Sure. Let's talk about the leaked poll questions. The one about Outposts and Mining Operations.

 

Scenario One

Let's hypothesize that sector 21 is human controlled and contains a listen Outpost that is next to sector 29 which is enemy controlled. Sector 21 also contains two major mining operations bringing in rare materials necessary for for your navy's ship building and weapons manufacture. Furthermore, we add the fact that your AI field agent team in sector 33 is reporting increased enemy patrols and have also spotted a BattleGroup of considerable size. Enemy sector 33 is two sectors away from a prime human colony world. You need to make a decision about where to send your own navy's new battle cruiser with its three escorts.. sector 21? or  the colony world?  You make a decision to safeguard your vital resources. Then, a mission or two later you read a report that the colony world was hit by an enemy battle fleet. You battle cruiser and its three escorts were enough to fend off the attack!

 

Scenario Two

You found critical intellingece that will save a mining Outpost with over 200 miners and support personnel. But, you need to get that information to HQ Right Now!!. At the present moment, however, you and your squad are fighting a retreat with an enemy force tasked to secure that information. The enemy has called for re-inforcement which is on its way to destroy your shuttle.The situation is that someone needs to hold a defensive position long enough for the rest of your team to disengage, get to the shuttle and flee before enemy re-inforcement arrive.  Unfortunately, the one left behind won't survive for long. Which do you choose to stay behind?

 

Option 2, here, is for your team to hold a defensive position which is strong enough to survive until your own re-inforcement arrive. Problem here is that the critical information won't make it back to HQ in time to save the Mining Outpost.

 

Scenario Three

You and your team are taking a much needed R&R in a bar.  A tall, wide shouldered bearded loudmouth and you bump into each other.
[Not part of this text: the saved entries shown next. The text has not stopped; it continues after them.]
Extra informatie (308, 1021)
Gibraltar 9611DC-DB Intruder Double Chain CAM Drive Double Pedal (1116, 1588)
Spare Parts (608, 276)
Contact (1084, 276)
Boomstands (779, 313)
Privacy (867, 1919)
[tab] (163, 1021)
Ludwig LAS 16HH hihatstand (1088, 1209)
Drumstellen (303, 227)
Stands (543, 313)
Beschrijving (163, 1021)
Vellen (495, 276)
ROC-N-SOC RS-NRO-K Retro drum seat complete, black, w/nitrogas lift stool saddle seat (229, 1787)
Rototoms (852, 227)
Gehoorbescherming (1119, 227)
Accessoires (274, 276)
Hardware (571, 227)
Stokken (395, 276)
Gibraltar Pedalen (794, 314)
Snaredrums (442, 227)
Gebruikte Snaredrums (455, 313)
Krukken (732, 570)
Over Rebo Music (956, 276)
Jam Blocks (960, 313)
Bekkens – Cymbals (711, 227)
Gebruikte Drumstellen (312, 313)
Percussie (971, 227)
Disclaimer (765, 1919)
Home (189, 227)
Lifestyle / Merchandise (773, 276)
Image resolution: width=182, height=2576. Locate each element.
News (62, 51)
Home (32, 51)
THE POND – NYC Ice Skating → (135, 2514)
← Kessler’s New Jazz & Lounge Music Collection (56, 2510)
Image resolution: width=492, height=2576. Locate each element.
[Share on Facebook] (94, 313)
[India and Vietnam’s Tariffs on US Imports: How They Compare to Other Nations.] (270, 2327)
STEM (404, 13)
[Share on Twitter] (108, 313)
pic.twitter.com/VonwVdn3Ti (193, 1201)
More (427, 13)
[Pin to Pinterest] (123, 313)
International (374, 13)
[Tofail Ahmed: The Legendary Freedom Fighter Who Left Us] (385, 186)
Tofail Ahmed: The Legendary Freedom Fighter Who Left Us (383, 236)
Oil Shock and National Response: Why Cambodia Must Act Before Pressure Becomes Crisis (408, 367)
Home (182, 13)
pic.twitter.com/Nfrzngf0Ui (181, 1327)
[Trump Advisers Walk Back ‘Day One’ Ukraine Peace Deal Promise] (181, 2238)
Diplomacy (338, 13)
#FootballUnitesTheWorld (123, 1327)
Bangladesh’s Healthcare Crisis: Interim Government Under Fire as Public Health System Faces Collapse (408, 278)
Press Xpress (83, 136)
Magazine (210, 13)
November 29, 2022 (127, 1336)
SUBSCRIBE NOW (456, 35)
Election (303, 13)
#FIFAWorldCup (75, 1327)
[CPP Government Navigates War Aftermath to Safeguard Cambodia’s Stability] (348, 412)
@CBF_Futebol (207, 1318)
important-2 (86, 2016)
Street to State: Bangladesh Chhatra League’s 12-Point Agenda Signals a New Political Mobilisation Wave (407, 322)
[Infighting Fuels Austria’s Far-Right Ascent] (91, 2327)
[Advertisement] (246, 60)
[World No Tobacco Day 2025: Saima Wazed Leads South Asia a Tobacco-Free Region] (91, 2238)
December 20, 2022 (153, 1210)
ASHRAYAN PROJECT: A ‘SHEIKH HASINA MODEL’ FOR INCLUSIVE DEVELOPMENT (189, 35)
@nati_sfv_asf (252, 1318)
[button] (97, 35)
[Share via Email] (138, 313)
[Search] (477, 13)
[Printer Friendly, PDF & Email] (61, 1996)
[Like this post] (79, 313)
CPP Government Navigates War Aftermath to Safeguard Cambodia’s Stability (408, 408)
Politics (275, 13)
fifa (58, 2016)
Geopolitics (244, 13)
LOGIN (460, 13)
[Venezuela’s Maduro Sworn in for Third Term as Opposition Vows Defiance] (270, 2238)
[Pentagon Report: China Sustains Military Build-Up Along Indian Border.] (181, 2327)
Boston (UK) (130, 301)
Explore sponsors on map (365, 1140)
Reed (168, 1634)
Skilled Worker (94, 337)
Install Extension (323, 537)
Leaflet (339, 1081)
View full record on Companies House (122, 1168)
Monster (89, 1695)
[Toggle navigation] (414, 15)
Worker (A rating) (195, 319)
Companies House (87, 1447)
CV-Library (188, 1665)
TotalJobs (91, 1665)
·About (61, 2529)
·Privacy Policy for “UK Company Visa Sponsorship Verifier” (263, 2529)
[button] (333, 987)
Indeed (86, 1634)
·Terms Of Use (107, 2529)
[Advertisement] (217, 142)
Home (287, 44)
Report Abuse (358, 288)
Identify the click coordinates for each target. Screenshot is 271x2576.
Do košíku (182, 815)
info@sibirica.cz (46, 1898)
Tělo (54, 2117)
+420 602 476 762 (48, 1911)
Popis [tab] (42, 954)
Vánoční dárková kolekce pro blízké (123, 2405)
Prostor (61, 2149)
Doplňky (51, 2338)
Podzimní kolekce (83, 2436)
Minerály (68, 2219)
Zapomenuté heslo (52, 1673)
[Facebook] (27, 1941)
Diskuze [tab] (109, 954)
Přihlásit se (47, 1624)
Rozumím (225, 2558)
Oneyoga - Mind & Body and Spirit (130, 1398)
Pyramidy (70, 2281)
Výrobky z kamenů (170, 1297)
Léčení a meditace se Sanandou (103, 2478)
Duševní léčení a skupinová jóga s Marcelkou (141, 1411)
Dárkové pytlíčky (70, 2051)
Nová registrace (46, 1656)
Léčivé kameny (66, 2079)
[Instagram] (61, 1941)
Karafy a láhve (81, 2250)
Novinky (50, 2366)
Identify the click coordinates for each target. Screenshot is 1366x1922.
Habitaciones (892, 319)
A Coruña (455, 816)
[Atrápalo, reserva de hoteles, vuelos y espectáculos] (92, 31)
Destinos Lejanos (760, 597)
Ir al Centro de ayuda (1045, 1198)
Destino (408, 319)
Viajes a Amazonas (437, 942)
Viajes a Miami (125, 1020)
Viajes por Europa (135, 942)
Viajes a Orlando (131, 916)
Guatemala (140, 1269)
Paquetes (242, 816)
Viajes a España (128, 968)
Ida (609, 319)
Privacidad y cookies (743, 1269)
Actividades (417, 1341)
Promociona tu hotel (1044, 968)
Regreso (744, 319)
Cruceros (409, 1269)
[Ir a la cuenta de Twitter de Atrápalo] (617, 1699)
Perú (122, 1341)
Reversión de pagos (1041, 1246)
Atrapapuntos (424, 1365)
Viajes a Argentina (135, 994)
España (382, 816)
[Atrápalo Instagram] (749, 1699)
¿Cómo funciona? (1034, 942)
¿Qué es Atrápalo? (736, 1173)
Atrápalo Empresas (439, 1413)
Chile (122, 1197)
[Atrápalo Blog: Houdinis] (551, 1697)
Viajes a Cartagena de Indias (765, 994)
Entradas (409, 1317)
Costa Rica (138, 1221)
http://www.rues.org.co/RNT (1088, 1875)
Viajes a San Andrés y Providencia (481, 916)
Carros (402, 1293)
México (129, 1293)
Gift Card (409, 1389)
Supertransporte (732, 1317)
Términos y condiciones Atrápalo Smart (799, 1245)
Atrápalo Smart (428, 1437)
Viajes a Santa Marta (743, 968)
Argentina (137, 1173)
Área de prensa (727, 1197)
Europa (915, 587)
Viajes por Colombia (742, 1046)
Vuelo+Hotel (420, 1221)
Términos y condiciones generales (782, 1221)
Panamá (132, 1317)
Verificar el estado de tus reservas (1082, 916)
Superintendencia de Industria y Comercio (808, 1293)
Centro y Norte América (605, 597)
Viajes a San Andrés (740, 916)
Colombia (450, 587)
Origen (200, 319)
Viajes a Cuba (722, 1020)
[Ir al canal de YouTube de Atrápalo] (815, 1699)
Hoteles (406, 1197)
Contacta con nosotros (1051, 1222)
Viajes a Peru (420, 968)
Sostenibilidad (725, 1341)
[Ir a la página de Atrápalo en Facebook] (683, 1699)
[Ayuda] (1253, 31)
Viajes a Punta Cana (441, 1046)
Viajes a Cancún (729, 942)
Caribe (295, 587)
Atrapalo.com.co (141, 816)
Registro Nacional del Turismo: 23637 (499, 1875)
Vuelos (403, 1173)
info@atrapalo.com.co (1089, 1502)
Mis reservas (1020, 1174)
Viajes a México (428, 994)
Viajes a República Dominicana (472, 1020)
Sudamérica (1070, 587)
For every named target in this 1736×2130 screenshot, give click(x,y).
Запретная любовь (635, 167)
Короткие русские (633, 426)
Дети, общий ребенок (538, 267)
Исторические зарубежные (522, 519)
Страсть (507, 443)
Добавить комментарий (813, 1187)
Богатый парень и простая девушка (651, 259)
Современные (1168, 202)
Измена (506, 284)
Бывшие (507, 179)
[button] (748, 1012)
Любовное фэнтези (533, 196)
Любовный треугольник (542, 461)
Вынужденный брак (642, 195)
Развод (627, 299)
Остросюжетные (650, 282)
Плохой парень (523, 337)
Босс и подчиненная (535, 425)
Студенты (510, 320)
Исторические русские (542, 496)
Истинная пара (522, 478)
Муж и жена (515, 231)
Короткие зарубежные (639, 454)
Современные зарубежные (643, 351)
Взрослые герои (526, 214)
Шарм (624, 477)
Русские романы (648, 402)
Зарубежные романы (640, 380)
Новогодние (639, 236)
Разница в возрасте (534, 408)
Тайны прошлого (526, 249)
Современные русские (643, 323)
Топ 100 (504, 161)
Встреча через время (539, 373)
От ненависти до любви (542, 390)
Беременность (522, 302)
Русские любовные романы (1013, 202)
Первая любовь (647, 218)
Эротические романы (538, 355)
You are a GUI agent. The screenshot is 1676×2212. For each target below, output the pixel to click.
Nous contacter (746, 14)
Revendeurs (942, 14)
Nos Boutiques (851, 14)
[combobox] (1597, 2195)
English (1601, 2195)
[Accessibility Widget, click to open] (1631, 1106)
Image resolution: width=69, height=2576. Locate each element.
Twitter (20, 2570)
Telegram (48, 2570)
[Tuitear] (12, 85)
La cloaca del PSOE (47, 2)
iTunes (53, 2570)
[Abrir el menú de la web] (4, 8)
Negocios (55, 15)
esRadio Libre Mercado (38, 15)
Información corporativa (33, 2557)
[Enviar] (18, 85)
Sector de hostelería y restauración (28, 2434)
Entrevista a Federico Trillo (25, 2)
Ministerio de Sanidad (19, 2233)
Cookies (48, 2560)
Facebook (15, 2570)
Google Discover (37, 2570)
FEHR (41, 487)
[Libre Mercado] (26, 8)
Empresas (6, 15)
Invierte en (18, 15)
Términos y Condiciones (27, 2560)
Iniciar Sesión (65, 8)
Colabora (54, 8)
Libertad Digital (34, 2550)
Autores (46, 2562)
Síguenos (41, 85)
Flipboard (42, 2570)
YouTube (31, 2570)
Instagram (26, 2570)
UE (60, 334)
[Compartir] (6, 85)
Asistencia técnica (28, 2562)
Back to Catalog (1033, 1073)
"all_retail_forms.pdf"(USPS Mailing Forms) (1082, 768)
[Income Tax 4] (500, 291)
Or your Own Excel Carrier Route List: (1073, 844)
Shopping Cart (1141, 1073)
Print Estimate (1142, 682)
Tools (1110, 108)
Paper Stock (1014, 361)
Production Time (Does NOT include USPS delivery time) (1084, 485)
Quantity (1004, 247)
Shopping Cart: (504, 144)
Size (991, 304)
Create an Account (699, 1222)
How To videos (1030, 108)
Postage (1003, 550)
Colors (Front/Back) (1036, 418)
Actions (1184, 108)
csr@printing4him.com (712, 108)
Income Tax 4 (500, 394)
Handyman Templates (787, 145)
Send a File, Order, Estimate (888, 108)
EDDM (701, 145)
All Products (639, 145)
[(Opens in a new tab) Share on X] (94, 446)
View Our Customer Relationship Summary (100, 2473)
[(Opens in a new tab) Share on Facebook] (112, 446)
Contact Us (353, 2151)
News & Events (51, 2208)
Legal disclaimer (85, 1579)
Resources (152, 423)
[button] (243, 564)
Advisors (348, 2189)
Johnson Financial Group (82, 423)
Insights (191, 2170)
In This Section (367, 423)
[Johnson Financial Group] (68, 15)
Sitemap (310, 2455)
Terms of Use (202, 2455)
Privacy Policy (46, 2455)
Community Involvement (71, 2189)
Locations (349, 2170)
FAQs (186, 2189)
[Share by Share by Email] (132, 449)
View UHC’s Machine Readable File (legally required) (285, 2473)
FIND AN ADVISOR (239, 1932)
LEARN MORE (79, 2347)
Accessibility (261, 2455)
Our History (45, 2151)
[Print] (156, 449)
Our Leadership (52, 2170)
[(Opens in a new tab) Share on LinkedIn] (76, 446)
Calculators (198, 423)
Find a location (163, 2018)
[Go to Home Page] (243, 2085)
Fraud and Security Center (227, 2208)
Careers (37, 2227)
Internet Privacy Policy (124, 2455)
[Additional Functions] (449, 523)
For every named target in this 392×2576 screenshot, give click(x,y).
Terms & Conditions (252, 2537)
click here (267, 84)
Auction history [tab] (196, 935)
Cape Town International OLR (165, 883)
He lets go with a string of extremely colour and non repetive language at you and your family line. You get three decisions.

1. You congratulate him with his large knowlledge of colourfull  language

2. knock him down on his sorry ass!

3. Buy him a drink in an attempt to diffuse the situation

 

The result of your choices will be known three missions down the road..

1. Choice is neutral.

2. The guy is pissed at you and will leave earlier than planned.

3. The guy stays a bit longer and will meet a stranger and get friendly.

 

Three mission down the road, a tall wide shouldered, bearded guy comes to the rescue of Lt. Raneer who has some serious intellingence on pirate activities. The same person he met at the R&R bar.

 

I realize that these scenarios are scripted and have simple binary outcomes. However, if the game contains a third hidden option the game can have quite the replay value. The hidden option I'm talking about are decisions made early in the game. Decisions such as increasing resource mining in sector 21 which allowed the navy (in the background) to send a defensive task force in the colony world. The development of Scenario One would be different and a choice may not be presented to you. However, you would still get to read the report that prior decisions to increase the navy's requirements saved the colony from enemy attack.

 

 

This is what I mean by feedback. Your decisions truly have an impact.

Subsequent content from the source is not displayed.